Taught in Stage 5 — System Architect
Trade Journal
A structured document where every trade decision is recorded — entry rationale, setup type, timeframe, risk parameters, execution notes, outcome, and post-trade review. The trade journal is the primary feedback mechanism for developing trading skill. At Bharath Shiksha, journaling is a required discipline from Stage 1 onward, not an optional exercise.
Taught in Stage 1 — Foundation Track
Quantitative & Automation
8 termsPine Script
TradingView's proprietary scripting language used to create custom indicators, strategies, and automated alert conditions. Pine Script enables traders to codify their discretionary rules into testable, repeatable systems. It is the primary scripting tool used in Stage 5 for building scanners and running backtests on Indian equity and derivatives data.
Taught in Stage 5 — System Architect
Backtesting
The process of testing a trading strategy against historical price data to evaluate its performance before committing real capital. A properly conducted backtest measures win rate, expectancy, maximum drawdown, Sharpe ratio, and profit factor across hundreds or thousands of simulated trades. Backtesting is essential but insufficient on its own — results must be validated with walk-forward analysis.
Taught in Stage 5 — System Architect
Walk-Forward Analysis
An out-of-sample validation technique used to test whether a backtested strategy performs consistently on data it has never seen. The historical dataset is divided into in-sample (optimisation) and out-of-sample (validation) windows that are rolled forward through time. Walk-forward analysis guards against curve-fitting — the most common reason backtested strategies fail in live trading.
Taught in Stage 5 — System Architect
Sharpe Ratio
A risk-adjusted return metric calculated as the ratio of a strategy's excess return (over the risk-free rate) to the standard deviation of those returns. A Sharpe ratio of 1.0 means the strategy earns one unit of return per unit of risk; above 2.0 is considered excellent. The Sharpe ratio is the standard institutional benchmark for comparing strategy quality.

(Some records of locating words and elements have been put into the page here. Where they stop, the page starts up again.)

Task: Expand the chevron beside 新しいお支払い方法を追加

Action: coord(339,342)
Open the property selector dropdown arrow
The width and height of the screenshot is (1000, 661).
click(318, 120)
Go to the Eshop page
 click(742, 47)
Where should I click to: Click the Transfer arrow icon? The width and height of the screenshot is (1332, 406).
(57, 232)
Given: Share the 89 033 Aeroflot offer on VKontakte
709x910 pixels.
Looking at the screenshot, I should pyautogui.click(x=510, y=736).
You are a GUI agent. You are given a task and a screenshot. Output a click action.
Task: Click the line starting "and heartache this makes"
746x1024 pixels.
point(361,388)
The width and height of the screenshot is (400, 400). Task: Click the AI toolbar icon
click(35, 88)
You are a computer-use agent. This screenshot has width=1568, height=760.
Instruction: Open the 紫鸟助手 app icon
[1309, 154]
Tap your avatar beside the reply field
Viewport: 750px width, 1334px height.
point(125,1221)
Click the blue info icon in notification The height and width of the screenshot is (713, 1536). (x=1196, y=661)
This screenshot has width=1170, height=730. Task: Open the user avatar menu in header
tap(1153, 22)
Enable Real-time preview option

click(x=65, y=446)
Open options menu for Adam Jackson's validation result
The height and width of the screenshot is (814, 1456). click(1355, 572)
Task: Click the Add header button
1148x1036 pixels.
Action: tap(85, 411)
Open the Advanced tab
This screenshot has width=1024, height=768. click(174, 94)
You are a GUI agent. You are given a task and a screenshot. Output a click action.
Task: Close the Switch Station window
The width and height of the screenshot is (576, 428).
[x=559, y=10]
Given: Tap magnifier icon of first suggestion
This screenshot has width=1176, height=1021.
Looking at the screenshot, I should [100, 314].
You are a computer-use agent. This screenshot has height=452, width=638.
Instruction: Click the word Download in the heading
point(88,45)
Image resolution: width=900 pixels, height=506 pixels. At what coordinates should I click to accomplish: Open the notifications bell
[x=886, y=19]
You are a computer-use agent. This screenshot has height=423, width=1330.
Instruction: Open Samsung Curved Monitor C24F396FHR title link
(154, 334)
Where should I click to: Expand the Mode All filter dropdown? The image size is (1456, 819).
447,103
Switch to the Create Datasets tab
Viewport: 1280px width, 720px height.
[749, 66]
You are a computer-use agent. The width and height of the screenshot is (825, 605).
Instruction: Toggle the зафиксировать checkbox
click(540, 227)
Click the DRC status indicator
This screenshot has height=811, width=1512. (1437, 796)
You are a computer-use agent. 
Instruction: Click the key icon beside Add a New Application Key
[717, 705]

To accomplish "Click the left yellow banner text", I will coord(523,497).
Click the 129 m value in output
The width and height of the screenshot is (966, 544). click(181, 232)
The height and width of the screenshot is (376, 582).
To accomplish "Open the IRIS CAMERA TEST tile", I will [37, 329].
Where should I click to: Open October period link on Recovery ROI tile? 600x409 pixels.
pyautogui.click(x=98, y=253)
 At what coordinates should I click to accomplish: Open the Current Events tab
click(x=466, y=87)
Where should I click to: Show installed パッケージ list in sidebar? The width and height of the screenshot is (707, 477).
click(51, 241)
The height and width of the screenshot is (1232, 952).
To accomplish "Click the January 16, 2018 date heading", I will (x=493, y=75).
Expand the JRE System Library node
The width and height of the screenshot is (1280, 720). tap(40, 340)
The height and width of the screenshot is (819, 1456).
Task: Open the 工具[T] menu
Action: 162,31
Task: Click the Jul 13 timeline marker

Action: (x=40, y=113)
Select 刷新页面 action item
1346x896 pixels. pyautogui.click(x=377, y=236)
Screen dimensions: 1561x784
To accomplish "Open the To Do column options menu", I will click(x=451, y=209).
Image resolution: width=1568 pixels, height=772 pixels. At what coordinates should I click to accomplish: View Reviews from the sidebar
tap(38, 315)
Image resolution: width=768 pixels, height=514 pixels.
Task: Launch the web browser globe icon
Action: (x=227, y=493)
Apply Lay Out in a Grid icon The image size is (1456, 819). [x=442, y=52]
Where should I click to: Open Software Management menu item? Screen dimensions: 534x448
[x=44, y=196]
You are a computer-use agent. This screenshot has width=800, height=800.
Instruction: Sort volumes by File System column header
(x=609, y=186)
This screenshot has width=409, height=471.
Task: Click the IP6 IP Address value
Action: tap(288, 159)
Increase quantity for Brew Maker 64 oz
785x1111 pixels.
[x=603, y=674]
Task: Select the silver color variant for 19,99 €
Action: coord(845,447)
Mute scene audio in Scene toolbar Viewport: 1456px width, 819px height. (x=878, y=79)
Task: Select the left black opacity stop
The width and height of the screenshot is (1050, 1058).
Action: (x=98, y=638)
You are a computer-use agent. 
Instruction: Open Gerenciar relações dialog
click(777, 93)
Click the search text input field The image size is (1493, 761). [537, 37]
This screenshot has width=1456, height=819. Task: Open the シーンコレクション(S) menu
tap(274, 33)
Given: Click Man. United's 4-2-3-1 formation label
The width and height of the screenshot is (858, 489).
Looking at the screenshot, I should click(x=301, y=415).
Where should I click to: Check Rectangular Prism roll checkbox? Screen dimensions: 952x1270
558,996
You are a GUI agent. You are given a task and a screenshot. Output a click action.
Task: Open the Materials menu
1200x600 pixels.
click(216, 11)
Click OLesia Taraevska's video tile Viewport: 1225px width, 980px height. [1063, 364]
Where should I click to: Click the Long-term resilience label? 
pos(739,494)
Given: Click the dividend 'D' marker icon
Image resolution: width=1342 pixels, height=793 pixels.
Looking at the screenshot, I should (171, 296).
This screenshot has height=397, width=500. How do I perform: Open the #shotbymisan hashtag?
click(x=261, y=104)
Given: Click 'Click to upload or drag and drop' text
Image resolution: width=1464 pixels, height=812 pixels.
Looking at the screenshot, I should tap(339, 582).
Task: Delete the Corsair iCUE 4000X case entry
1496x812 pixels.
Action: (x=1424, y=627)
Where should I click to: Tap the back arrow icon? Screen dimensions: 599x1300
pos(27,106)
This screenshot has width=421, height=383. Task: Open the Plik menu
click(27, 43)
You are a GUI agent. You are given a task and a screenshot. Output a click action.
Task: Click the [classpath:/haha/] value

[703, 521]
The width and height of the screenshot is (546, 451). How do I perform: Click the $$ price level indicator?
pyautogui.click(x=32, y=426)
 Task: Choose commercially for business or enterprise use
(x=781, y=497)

Taught in Stage 5 — System Architect
Kelly Criterion
A mathematical formula for calculating the optimal fraction of capital to risk on each trade, based on the strategy's win rate and average win-to-loss ratio. Full Kelly sizing is aggressive and rarely used in practice — most professional traders use fractional Kelly (typically half Kelly or quarter Kelly) to reduce the volatility of equity curve growth while still compounding efficiently.
Taught in Stage 6 — Institutional Elite
Broker API
A programmatic interface provided by a stockbroker that allows traders to place, modify, and cancel orders through code rather than a manual trading terminal. In India, the major broker APIs include Zerodha Kite Connect, Upstox API, and AngelOne SmartAPI. Broker API integration is covered in Stage 6 for students building fully automated execution systems.
Taught in Stage 6 — Institutional Elite
Scanner
An automated tool that filters a universe of stocks or derivatives based on predefined technical criteria — such as RSI below 30, price above 200 SMA, or a bullish engulfing pattern on the daily chart. Scanners eliminate the need to manually review hundreds of charts each day. Bharath Shiksha teaches scanner construction in Pine Script and Python across Stages 5 and 6.
Taught in Stage 5 — System Architect
Algorithmic Trading
The use of computer programmes to execute trading orders automatically based on a coded set of rules. Algorithmic trading removes emotional decision-making from execution and allows strategies to operate at speeds and scales impossible for manual traders. In India, algorithmic trading on NSE requires compliance with exchange-level approvals for direct market access.